The Utah attorney general's office has reached a $221,000 settlement with a former Box Elder County couple who claimed the Legislature passed a law that ruined their commuter service.
Carroll C. Nichols, former principal at Box Elder High School, and his wife, Shirley, now residents of Mentone, Calif., sued the state in 1985, alleging the Ride Sharing Act of 1981 caused them to lose their investment in a shuttle service.In an effort to encourage ride sharing and reduce gasoline consumption, the act removed laws and regulations concerning common or contract carriers as they applied to ride sharing.
"It was a disaster" for the Nichols, who had purchased franchise rights to transport Thiokol employees, said Bob Hansen, the couple's lawyer.
"I think it's fair to say they lost nearly $500,000," Hansen said. At its peak, the business operated seven vans and two buses, he said.

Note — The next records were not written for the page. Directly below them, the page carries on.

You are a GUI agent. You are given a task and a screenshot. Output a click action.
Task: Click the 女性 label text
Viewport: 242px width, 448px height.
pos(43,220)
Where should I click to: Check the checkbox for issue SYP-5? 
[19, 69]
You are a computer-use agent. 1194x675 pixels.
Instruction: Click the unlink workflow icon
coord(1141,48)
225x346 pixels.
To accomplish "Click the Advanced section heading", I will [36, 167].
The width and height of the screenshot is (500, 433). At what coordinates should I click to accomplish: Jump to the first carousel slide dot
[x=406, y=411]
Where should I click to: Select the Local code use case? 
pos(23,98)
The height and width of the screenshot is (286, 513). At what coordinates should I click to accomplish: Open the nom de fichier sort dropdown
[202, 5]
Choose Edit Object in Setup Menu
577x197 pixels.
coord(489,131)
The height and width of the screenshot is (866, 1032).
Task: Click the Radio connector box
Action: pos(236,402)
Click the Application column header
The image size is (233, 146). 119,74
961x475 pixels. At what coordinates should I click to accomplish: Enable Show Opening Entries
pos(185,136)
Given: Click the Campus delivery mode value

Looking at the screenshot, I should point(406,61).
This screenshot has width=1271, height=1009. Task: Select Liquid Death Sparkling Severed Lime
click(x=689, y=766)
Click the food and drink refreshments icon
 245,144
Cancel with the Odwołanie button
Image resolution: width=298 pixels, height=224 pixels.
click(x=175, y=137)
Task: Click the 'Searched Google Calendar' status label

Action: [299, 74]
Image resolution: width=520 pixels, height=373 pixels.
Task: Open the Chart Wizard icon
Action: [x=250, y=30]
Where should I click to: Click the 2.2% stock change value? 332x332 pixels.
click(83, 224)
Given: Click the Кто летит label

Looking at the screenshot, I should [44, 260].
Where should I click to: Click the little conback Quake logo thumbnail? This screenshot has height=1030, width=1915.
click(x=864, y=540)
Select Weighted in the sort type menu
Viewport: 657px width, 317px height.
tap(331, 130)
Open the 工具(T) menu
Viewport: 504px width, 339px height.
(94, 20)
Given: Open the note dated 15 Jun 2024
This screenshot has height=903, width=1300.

At the couple's urging, the 1985 Legislature passed an amendment to the Unfair Practices Act, allowing common motor carriers who could prove they suffered losses from the Ride Sharing Act to recover up to $125,000 per claim.
The Utah attorney general's office contended the amendment was special legislation designed to benefit only the Nichols. Hansen argued some 30 other common carriers could have sued if they suffered similar losses.
Third District Judge James Sawaya ruled in 1988 that the amendment was not special legislation and ordered a $125,000 joint judgment.